Typically, the substrate has a honeycomb geometry, with the combs
through-channel having any multi-sided or rounded shape, with
substantially square, triangular, pentagonal, hexagonal,
heptagonal, or octagonal or similar geometries preferred due to
ease of manufacturing and increased surface area.
[0081] Once the supported catalytic material is on the substrate,
the substrate can be disposed in a housing to form the converter.
The housing can have any design and comprise any material suitable
for application. Suitable materials can comprise metals, alloys,
and the like, such as ferritic stainless steels (including
stainless steels e.g. 400-Series such as SS-409, SS-439, and
SS-441), and other alloys (e.g. those containing nickel, chromium,
aluminium, yttrium and the like, to permit increased stability
and/or corrosion resistance at operating temperatures or under
oxidising or reducing atmospheres).
[0082] Also similar materials as the housing, end cone(s), end
plate(s), exhaust manifold cover(s), and the like, can be
concentrically fitted about the one or both ends and secured to the
housing to provide a gas tight seal. These components can be formed
separately (e.g., moulded or the like), or can be formed integrally
with the housing using methods such as, e.g., a spin forming, or
the like.
[0083] Disposed between the housing and the substrate can be a
retention material. The retention material, which may be in the
form of a mat, particulates, or the like, may be an intumescent
material e.g., a material that comprises vermiculite component,
i.e., a component that expands upon the application of heat, a
non-intumescent material, or a combination thereof. These materials
may comprise ceramic materials e.g., ceramic fibres and other
materials such as organic and inorganic binders and the like, or
combinations comprising at least one of the foregoing
materials.
[0084] Thus, the coated monolith with OS-containing catalyst is
incorporated into the exhaust flow of the fuel lean engine. This
provides a means for treating said exhaust stream to reduce the
concentrations of NOx by passing said diesel exhaust stream over
the aforementioned SCR catalyst under net oxidising conditions
(oxygen rich), in the presence of in-exhaust injected Urea or
Ammonia, or HC to facilitate catalytic conversion into
environmentally benign Nitrogen gas.
[0085] The above-described catalyst and process and other features
will be appreciated and understood by those skilled in the art from
the following detailed description, drawings, and appended
claims.
EXAMPLES
[0086] The synthesis method of the OS4 material followed the method
of Bortun and Nunan (U.S. Pat. No. 6,605,264) relied on and
incorporated herein by reference. Herein, the required
concentrations of Zr (ZrO(NO.sub.3).sub.2 solution), Ce (ex
Ce(NO.sub.3).sub.3.6H.sub.2O) and Y (Y(NO.sub.3).sub.3.6H.sub.2O)
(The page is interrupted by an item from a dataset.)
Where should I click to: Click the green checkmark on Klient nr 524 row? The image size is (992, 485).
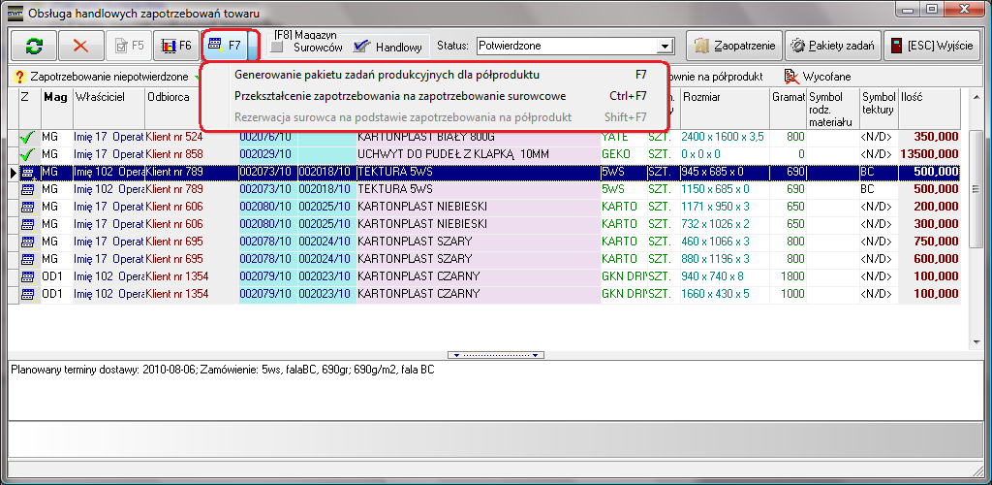pyautogui.click(x=27, y=138)
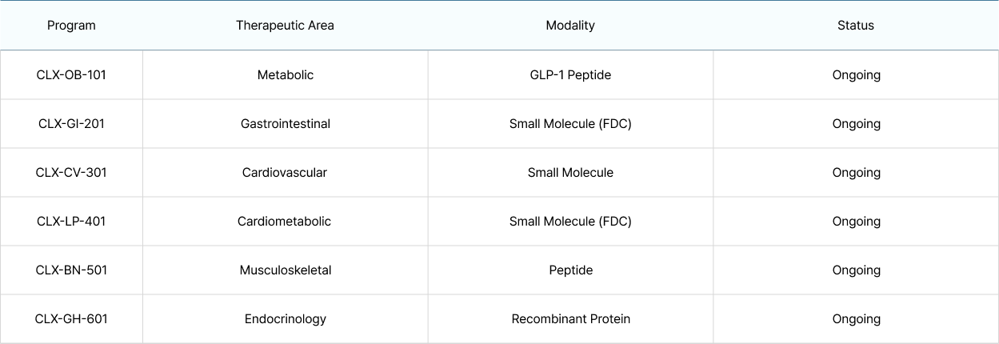This screenshot has height=344, width=999.
Task: Click the Peptide modality for CLX-BN-501
Action: tap(571, 270)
are dissolved in deionised (D.I.) water with constant stirring to
form a homogeneous solution. Next a mixture of Nb (ex NbCl.sub.5)
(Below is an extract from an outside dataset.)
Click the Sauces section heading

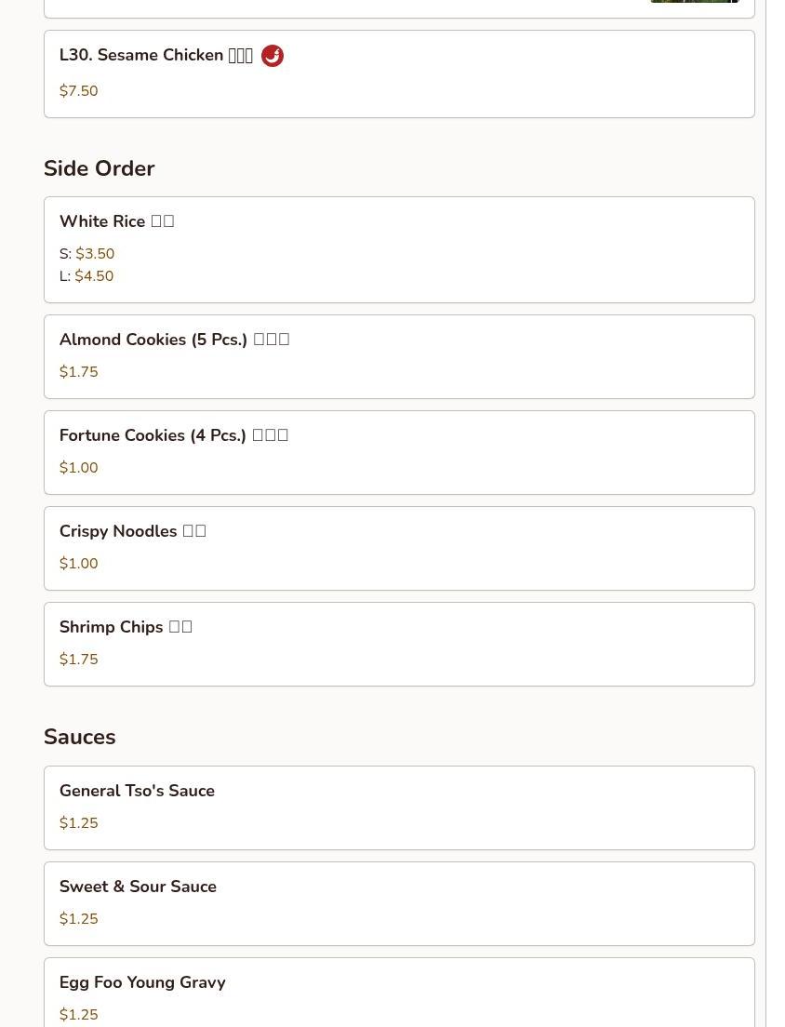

in aqueous HCl, to which small quantities of H.sub.2O.sub.2 are
added (to maintain Nb.sup.5+ in solution) was prepared. This
mixture was then added slowly, and with vigorous mixing, to the
other aqueous precursors. The final mixture was then added to 3M
NH.sub.4OH, again with vigorous mixing, to form a precipitated
suspension. The suspension was mixed for 3 hours and then filtered
and repeatedly washed to remove any residual NH.sub.4Cl and
NH.sub.4NO.sub.3, prior to drying at 120.degree. C. for 24 h and
calcination at 700.degree. C. for 2 hours.
[0087] The synthesis of OS7 followed U.S. application Ser. No.
12/363,310 which is relied on and incorporated herein by reference.
Herein the required mass of copper (II) nitrate trihydrate is
dissolved in minimal D.I. water. To this solution 30 wt %
NH.sub.4OH was added until a blue-black copper tetra-ammoniacal
solution was obtained. The copper tetramine was then added to OS2
(dry basis), with mixing until a homogeneous powder was obtained.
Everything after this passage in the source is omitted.